Anak didik yang dipraktekan dan dilatih untuk berbuat sesuatu, dan dibiasakan, akan terbentuklah sikap dan tabiat yang kuat dengan apa yang dilakukannya akhirnya tidak tergoyahkan lagi dan masuk menjadi bagian dari pribadinya.
c.       Metode Kisah dan Cerita
Dalam pendidikan Islam, kisah dan cerita mempunyai fungsi edukatif yang memiliki dampak psikologis yang cukup kuat terhadap anak didik. Kisah dan cerita akan dapat membekas pada diri seseorang apabila benar-benar dapat menyentuh hati nurani anak didik yang peka. Karena cerita atau kisah yang baik dapat merangsang, menggugah dan mendorong anak didik untuk bertindak sesuai dengan apa yang terkandung dalam isi cerita, sehingga anak didik akan melakukan apa yang sesuai dengan hatinya dan menyingkirkan apa yang tidak sesuai dengan dikehendaki, metode ini juga dikenal dengan metode historis.[80]
Metode ini juga digunakan al-Qur'an dalam mengarahkan manusia ke arah yang dikehendaki-Nya, al-Qur'an dalam mengemukakan kisah-kisah, seringkali dengan menonjolkan kelemahan dan kelebihan dari orang masa lalu, namun kisah tersebut juga disertai dengan digaris bawahi akibat dari kelemahan dan kelebihan tersebut.[81]Agar orang yang mendengarkan  tahu akan cerita itu dan dapat mengambil pelajaran dari isi kandungan cerita tersebut.
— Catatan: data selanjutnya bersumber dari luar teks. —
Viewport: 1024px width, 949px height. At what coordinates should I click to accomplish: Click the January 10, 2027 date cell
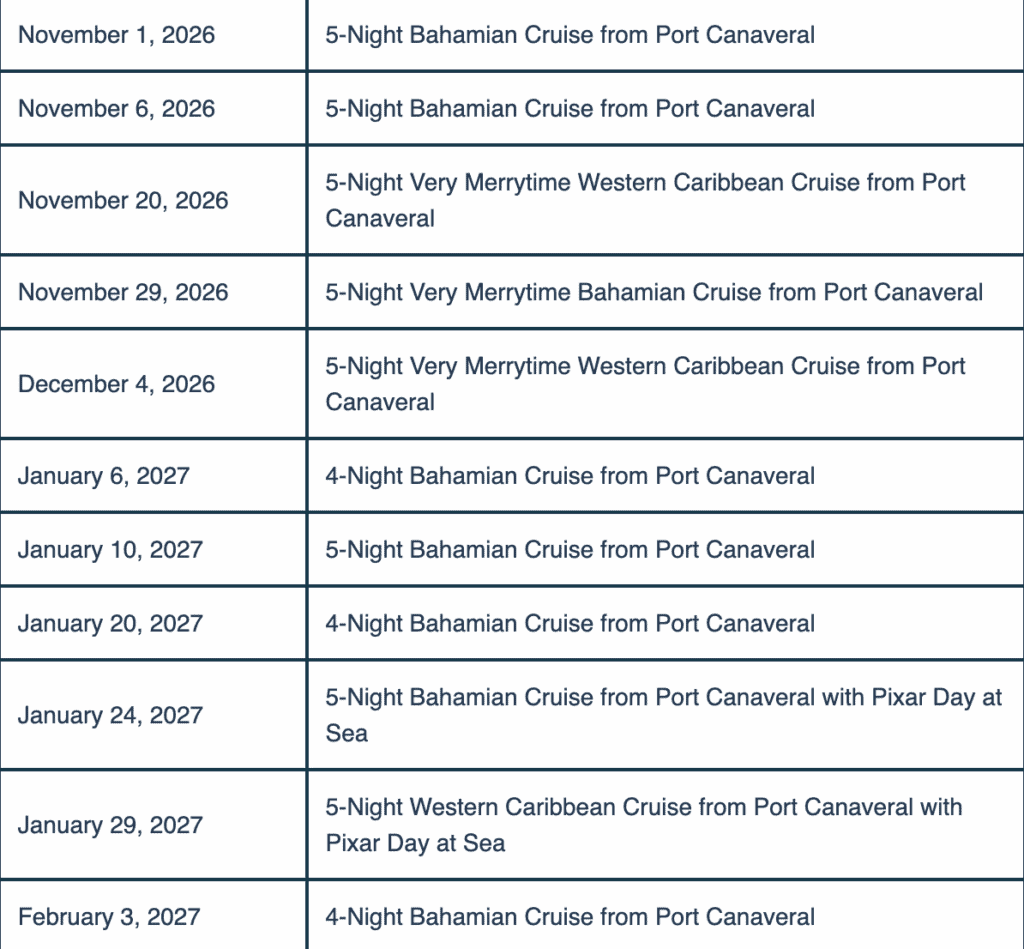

Sebagaimana firman Allah :




Artinya : ”Kami menceritakan kepadamu kisah kasih yang paling baik dengan mewahyukan al-Qur'an ini kepadamu”.dan sesungguhnya kamu sebelum (kami mewahyukan-Nya) adalah termasuk orang-orang yang belum mengetahui”. (QS.Yusuf:3 )[82]
Dan juga :

Artinya : ”Sesungguhnya pada kisah-kisah mereka itu terdapat pengajaran bagi orang-orang yang mempunyai akal”. (QS.Yusuf : 111 )[83]
Ayat tersebut di atas, menjelaskan kepada kita bahwa dalam al-Qur'an banyak sekali kisah dan cerita yang dapat digunakan untuk mendidik anak dalam menanamkan akhlak yang baik, di samping cerita-cerita simbolik dan fiktif yang mengandung materi pendidikan yang baik.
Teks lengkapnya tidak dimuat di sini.